(begin)

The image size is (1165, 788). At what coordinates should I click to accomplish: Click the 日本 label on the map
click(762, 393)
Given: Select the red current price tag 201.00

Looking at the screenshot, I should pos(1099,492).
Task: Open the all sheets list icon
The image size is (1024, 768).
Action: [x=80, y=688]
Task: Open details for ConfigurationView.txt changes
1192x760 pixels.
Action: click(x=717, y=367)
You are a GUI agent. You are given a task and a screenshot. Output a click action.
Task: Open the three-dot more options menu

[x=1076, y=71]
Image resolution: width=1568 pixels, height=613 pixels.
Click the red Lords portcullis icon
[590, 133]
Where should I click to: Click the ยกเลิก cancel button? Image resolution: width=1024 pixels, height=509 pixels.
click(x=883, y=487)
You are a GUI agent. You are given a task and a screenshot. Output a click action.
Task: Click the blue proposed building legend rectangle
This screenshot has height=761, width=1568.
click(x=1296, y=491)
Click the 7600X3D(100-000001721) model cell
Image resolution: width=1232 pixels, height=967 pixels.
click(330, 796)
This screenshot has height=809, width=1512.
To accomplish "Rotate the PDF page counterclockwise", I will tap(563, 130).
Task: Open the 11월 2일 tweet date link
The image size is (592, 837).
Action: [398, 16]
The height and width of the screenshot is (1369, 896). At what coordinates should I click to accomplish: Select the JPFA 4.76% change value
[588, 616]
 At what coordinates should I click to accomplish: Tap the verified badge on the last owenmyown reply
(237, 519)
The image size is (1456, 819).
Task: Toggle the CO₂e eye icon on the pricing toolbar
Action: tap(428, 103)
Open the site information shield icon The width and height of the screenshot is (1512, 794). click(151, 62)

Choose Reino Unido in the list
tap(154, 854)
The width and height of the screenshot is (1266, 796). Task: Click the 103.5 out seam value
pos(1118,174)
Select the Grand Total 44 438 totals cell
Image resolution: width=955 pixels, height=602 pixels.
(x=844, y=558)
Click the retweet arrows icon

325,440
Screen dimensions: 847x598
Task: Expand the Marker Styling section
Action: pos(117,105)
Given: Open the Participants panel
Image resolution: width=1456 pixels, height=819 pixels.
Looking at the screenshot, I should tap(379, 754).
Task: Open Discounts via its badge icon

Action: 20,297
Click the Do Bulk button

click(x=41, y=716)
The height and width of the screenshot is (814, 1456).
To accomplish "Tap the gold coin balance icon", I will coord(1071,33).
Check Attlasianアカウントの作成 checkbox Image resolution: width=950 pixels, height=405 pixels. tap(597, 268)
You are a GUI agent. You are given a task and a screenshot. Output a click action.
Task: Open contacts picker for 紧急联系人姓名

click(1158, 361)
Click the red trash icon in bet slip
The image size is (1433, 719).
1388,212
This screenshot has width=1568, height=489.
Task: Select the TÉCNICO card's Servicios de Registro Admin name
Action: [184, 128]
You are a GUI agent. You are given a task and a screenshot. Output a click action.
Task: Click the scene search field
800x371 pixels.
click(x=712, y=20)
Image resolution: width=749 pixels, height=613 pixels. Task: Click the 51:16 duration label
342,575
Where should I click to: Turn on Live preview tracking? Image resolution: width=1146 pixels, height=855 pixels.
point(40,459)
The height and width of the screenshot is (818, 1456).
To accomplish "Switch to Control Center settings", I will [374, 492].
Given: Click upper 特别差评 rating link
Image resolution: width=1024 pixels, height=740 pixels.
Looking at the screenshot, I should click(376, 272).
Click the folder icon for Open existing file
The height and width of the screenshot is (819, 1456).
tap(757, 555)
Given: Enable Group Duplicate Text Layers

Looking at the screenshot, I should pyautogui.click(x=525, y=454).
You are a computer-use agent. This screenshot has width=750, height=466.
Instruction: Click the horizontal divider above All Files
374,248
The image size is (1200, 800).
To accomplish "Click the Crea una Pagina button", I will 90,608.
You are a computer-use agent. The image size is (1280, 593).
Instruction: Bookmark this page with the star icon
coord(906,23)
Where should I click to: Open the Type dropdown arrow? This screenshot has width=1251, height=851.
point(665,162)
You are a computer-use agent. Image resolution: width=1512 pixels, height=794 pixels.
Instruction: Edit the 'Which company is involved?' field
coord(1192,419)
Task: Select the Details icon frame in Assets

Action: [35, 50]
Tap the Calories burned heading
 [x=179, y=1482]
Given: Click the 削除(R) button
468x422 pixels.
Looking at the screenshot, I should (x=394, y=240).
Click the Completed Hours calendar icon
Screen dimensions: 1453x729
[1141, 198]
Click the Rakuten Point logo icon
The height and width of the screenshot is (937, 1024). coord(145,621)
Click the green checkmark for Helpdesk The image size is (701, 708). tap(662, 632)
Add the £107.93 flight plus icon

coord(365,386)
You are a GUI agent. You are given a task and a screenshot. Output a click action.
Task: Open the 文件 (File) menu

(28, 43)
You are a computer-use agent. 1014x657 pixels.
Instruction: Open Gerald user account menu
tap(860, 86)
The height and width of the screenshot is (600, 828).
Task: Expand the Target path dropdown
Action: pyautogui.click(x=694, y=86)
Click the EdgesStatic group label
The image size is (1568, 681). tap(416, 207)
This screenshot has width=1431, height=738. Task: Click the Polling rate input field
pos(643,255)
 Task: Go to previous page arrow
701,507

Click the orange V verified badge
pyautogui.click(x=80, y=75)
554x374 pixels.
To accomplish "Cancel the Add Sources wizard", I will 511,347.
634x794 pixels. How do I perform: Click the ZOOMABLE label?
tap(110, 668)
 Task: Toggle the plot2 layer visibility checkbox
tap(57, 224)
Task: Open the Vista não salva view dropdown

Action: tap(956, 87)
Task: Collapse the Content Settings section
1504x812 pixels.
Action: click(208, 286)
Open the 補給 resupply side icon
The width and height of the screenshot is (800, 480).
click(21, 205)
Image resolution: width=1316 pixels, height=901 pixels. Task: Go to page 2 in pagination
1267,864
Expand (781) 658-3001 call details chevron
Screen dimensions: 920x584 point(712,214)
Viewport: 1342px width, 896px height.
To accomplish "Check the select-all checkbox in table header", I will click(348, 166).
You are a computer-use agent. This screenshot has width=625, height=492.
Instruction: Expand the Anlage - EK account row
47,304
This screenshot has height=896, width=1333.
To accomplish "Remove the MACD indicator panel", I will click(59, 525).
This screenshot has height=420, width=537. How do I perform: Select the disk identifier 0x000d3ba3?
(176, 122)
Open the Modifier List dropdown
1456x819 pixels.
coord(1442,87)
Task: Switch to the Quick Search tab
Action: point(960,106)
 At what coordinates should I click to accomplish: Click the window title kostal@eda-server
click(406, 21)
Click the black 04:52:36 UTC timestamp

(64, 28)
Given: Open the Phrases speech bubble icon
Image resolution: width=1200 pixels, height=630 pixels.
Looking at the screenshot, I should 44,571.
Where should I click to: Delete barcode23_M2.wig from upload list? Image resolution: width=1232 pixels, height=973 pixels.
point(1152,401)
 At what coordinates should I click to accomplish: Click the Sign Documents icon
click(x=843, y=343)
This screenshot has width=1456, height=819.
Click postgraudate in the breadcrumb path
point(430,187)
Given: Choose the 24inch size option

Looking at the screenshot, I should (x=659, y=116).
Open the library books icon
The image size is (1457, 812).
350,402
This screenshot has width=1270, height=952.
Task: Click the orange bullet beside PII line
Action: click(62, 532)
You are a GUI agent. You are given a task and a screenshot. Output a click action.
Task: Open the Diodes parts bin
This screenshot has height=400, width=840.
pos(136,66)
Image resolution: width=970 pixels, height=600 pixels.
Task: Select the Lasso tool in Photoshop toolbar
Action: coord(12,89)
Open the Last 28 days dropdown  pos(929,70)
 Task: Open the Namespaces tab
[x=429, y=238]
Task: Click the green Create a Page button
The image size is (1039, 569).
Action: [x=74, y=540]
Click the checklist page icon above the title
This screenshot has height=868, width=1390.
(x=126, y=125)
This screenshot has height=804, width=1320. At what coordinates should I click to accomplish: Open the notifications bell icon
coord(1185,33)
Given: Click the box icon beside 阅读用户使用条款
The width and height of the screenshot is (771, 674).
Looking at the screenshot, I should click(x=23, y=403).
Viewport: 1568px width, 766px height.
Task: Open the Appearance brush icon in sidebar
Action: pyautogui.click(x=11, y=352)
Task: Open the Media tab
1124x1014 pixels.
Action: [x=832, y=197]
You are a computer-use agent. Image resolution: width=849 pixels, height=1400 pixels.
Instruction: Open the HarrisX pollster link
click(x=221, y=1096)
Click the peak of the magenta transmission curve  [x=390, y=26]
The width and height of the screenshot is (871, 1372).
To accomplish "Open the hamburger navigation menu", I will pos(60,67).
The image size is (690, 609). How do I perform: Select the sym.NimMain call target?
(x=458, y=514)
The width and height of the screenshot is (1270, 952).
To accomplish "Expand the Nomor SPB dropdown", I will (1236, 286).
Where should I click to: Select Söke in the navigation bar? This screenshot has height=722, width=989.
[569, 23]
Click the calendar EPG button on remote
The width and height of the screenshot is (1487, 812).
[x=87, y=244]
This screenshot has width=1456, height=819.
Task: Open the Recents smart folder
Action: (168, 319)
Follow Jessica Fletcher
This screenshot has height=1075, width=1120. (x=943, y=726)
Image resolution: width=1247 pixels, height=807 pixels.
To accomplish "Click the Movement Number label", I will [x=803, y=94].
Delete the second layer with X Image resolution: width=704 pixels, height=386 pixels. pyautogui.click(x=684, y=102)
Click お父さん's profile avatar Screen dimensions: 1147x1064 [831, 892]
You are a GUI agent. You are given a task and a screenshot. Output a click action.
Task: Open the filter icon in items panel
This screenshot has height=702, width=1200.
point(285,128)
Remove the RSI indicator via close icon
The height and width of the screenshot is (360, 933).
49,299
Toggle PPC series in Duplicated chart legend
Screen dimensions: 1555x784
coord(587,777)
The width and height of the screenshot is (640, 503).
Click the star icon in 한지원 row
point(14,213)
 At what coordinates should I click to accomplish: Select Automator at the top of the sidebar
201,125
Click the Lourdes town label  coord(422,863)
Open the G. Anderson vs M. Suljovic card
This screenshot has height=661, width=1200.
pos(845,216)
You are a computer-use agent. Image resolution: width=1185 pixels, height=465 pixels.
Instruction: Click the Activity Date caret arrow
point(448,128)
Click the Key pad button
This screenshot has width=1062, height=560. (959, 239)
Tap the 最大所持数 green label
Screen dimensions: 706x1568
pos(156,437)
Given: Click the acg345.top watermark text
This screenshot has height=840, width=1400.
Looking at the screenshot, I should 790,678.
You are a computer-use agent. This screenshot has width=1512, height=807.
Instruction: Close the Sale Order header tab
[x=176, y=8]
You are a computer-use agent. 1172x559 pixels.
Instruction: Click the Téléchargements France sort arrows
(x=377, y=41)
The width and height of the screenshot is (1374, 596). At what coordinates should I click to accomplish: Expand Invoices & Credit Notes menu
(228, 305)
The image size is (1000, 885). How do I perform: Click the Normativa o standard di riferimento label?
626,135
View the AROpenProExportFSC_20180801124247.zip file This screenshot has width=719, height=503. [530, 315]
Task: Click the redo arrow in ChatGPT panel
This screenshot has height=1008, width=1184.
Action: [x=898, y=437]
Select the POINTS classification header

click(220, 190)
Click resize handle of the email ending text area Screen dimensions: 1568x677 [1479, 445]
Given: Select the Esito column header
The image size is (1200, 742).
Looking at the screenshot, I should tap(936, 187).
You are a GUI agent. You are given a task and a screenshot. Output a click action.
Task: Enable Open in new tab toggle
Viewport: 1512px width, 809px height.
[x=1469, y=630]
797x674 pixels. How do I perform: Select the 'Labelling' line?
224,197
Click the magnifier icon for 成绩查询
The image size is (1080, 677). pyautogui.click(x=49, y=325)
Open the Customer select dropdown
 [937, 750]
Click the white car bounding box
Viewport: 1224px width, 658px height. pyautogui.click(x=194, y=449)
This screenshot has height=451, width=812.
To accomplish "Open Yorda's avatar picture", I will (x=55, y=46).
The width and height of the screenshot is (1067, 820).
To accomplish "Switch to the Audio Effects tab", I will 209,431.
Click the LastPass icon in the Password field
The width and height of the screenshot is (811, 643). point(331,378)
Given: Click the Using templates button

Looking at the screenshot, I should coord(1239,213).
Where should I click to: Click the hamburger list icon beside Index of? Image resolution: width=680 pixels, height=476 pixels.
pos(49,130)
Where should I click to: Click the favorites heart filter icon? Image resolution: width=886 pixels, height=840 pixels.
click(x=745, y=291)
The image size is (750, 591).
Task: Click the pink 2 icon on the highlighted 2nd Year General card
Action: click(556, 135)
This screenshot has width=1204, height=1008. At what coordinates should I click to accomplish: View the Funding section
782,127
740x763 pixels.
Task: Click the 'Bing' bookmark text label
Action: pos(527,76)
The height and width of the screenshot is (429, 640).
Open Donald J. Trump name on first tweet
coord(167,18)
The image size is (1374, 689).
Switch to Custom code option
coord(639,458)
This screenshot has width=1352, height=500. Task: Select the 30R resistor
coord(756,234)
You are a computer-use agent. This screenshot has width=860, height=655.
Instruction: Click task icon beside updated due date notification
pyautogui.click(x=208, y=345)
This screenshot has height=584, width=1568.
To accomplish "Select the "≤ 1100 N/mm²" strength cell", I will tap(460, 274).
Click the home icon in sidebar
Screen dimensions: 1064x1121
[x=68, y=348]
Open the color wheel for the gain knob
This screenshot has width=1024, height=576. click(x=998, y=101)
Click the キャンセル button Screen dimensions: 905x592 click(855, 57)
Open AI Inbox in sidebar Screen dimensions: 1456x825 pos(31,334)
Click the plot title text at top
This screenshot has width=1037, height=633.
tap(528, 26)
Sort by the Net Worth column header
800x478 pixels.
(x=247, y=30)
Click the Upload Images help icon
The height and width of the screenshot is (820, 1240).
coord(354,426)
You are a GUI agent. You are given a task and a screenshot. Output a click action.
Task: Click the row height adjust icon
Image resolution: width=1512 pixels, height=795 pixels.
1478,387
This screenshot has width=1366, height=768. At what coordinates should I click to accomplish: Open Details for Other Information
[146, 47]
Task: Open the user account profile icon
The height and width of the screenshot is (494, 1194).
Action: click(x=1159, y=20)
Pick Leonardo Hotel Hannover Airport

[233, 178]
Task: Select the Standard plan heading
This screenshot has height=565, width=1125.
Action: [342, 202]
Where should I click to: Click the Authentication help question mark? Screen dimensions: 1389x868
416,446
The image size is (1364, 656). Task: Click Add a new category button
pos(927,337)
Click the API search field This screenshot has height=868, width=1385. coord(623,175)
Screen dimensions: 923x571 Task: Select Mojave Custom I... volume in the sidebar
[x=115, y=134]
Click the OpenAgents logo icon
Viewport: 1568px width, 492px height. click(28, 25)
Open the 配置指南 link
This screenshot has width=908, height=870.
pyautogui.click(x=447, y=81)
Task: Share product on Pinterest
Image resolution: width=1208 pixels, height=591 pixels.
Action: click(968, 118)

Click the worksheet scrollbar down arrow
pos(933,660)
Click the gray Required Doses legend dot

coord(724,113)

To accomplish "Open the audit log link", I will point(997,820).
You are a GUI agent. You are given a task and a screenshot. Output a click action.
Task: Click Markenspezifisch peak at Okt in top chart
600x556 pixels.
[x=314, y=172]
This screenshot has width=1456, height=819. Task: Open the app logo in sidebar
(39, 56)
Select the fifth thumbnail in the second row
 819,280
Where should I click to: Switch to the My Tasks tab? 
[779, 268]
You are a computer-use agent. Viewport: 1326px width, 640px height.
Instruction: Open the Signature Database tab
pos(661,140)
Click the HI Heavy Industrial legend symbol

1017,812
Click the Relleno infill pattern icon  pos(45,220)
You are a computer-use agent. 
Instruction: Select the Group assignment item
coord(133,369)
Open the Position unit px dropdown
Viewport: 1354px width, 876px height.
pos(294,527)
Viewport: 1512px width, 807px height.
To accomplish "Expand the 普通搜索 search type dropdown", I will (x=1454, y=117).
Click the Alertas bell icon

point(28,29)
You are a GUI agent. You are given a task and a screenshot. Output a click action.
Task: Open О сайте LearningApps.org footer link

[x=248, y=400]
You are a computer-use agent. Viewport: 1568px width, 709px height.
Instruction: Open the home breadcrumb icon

(end)

- Task instructions: Rewrite the listing above as a numbered list, from the line containing "Task: Open the Vista não salva view dropdown" down to the line containing "Screen dimensions: 920x584 point(712,214)", including both and omitting blank lines.

- Full solution:
1. Task: Open the Vista não salva view dropdown
2. Action: tap(956, 87)
3. Task: Collapse the Content Settings section
4. 1504x812 pixels.
5. Action: click(208, 286)
6. Open the 補給 resupply side icon
7. The width and height of the screenshot is (800, 480).
8. click(21, 205)
9. Image resolution: width=1316 pixels, height=901 pixels. Task: Go to page 2 in pagination
10. 1267,864
11. Expand (781) 658-3001 call details chevron
12. Screen dimensions: 920x584 point(712,214)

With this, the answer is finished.